Esta historia ha sido usada para justificar toda clase de comportamiento sexual desde los primeros tiempos. No aparece en el Biblia Textual y en algunas traducciones modernas porque los expertos consideran que no forma parte del texto original que escribió el apóstol. No obstante, podemos sacar muchas lecciones provechosas de ella. Es característica de la manera en que Jesús trataba situaciones complicadas.
Sus enemigos le habían puesto en un aprieto. O bien podía contestarles que lo de Moisés fue escrito hace mucho tiempo y no era vigente, o bien podría decir que cumpliesen con la ley y matasen a la mujer. Pero Jesús no había venido a condenar, sino a salvar. Si matan a la mujer, no le da tiempo a arrepentirse y va directamente a la condenación. La ley no salva a nadie. La respuesta de Jesús tiene dos partes: lo que dice a los que acusen a la mujer, y lo que dice a la mujer. Y las dos palabras son diferentes.
Jesús no vino a abrogar la ley, sino a cumplirla. Así que, dice que la ley se cumpla: “El que de vosotros esté sin pecado sea el primero en arrojar la piedra contra ella” (v. 7). Es verdad que ella ha roto la ley y es digna de muerte, pero ellos también. A los acusadores les hace ver que no son mejores que ella: “Pero ellos, al oír esto, acusados por sus conciencia, salían uno a uno, comenzando desde los más viejos hasta los postreros” (v. 9).
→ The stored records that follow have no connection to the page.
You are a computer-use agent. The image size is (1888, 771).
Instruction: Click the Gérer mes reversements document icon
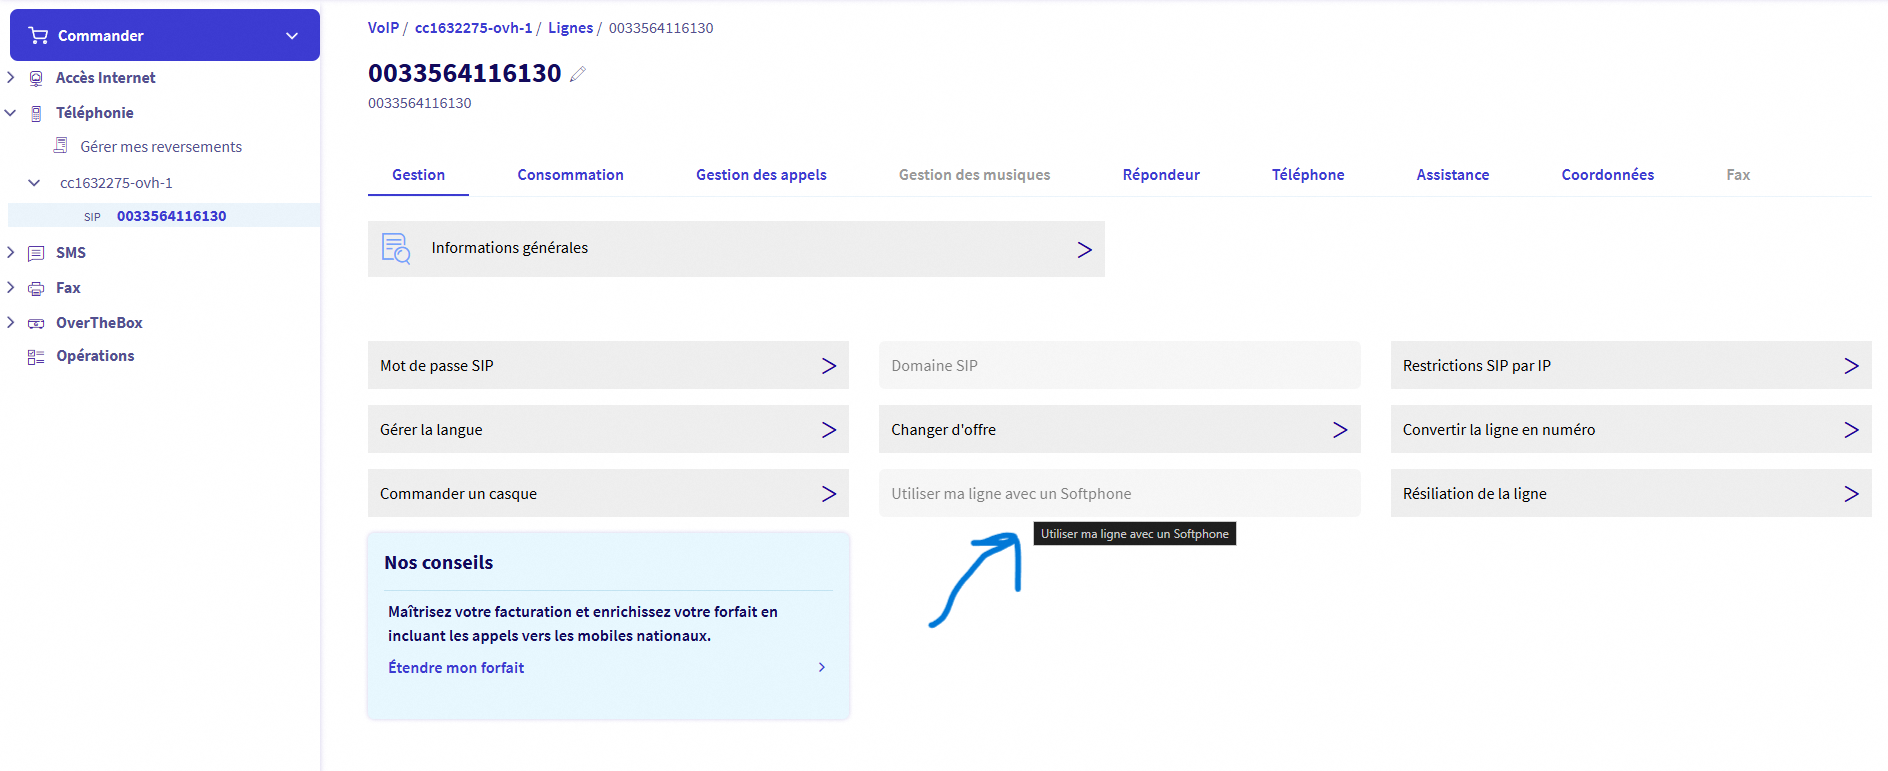point(61,146)
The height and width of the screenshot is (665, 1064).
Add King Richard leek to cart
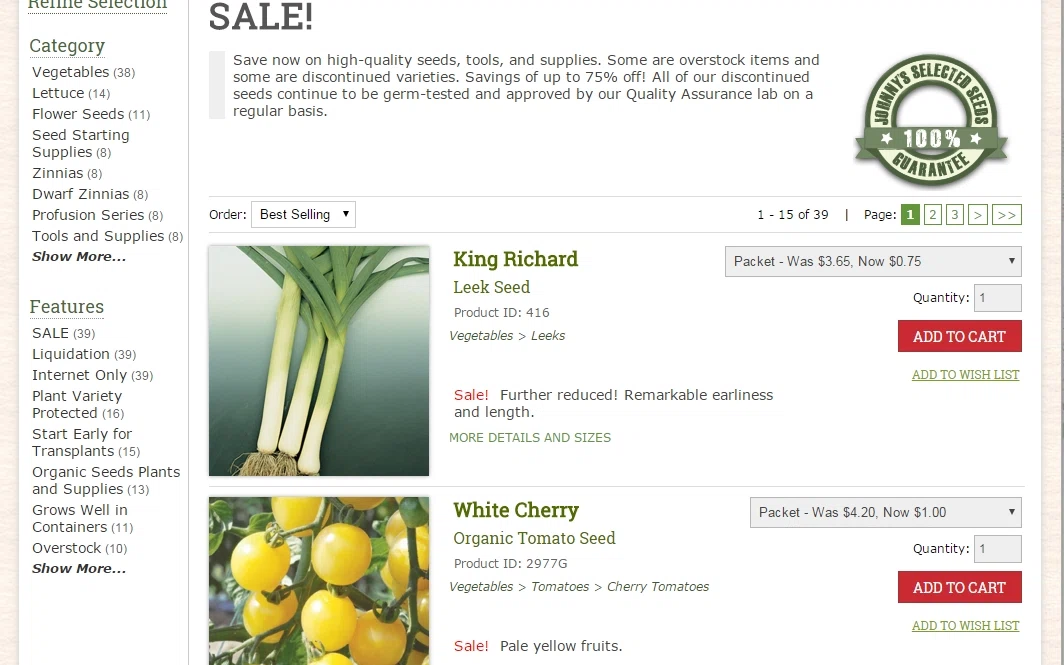point(960,336)
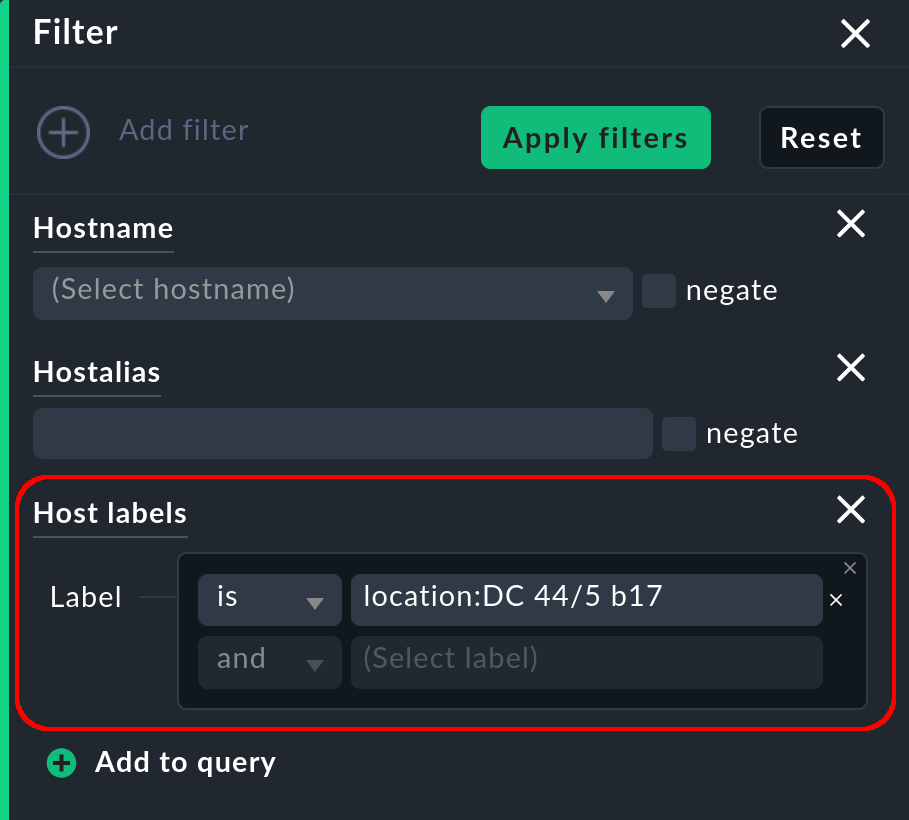Click inside the Hostalias text field

[x=343, y=433]
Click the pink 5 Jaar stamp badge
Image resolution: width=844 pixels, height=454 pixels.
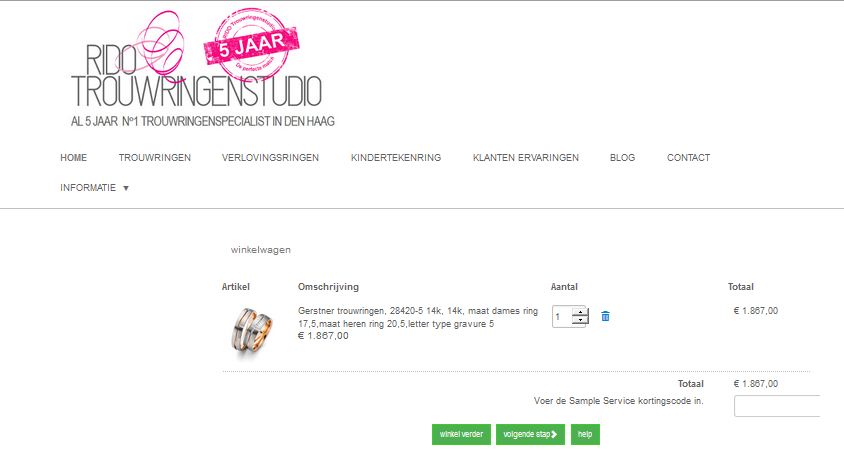(251, 44)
Esta no es una palabra para la mujer para decirle que no importa lo que hace, que todos somos iguales, que un pecado es tan malo como otro. Es una palabra para los que se creen mejores. Ella no debe pensar: “Esta gente está equivocada porque me tiran piedras. Son tan malos como yo, o aun peores. Deben ver que todos son iguales y dejarme en paz. No deben corregirme o criticarme. Todos hacemos lo que no debemos, y nadie tiene el derecho a decir nada contra nadie. No se debe hablar del pecado. Lo que debemos hacer es aceptarnos los unos a los otros y no ser legalistas”.
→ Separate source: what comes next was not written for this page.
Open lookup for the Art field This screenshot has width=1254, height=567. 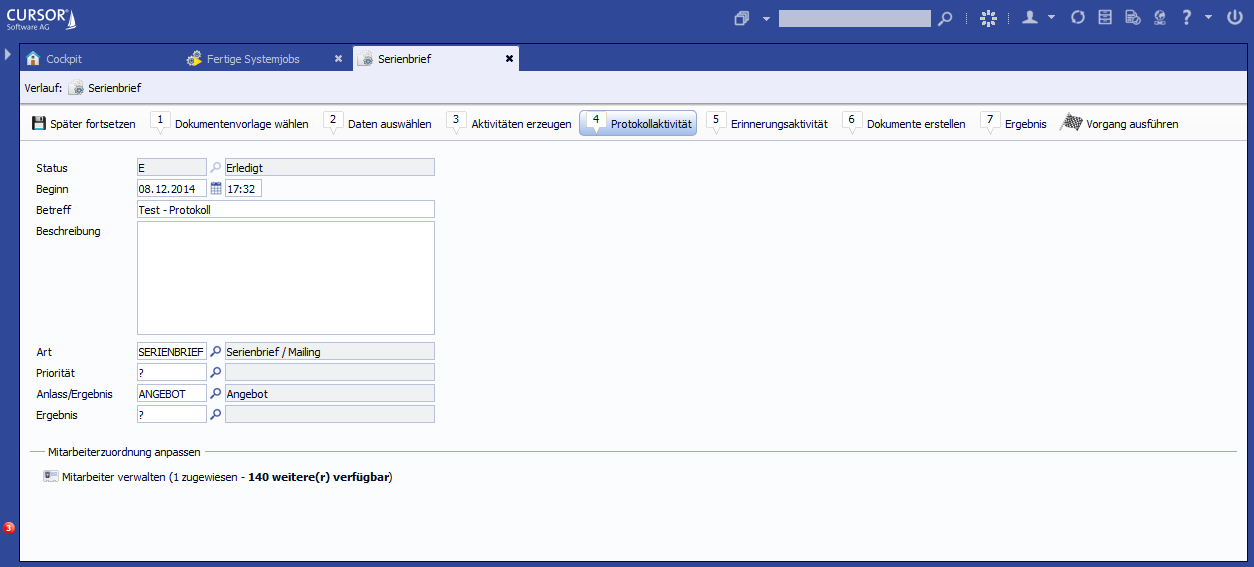pos(216,352)
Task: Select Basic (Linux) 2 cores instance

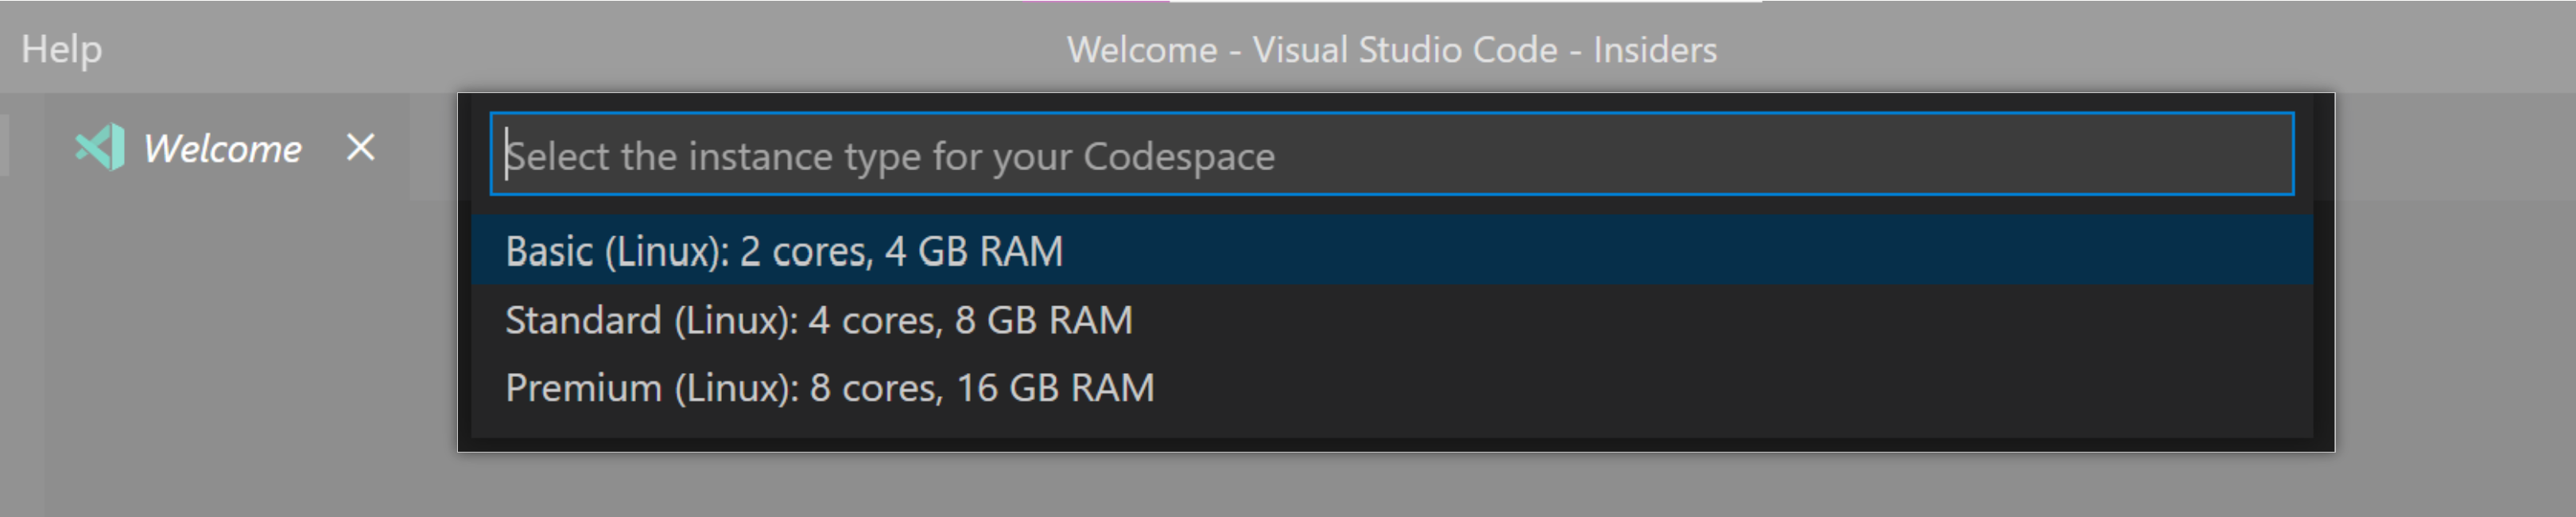Action: coord(784,251)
La palabra para ella es que no vuelva a cometer adulterio: Jesús le dijo: “Mujer, ¿ninguno te condenó? Ella dijo: Ninguno, Señor. Entonces Jesús le dijo: Ni yo te condeno; vete, y no peques más” (v.11). Jesús no acepta el adulterio como un pecado más, porque todos somos pecadores. No dice que un pecado es igual que otro, así que no importa. Sí que importa, y la quiere advertir. Jesús no la condena, ni la perdona. Tampoco acepta el adulterio. En sus ojos se casó para toda la vida y todavía está casada con su marido, aunque quiera mucho a este segundo hombre. La ley del estado es una cosa, y la de Dios es otra. Según la ley de Dios lo que hizo está mal.
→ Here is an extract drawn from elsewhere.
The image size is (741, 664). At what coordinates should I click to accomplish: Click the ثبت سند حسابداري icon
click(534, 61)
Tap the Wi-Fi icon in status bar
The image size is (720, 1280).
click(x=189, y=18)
Pero la ley no va a cambiar su corazón. Lo que a Jesús le interesa es que ella le conozca a él, y ha tenido una preciosa oportunidad para hacerlo. ¡Le ha salvado la vida! La ha defendido ante sus acusadores. Los ha puesto a todos en la misma condición, dignos de condenación, pero con una oportunidad para dejar el pecado. La trató con amor y respeto. Guardó su dignidad. Es el amor de Jesús, a pesar de nuestro pecado, que nos quebranta y nos lleva al arrepentimiento para encontrar una nueva vida en Él.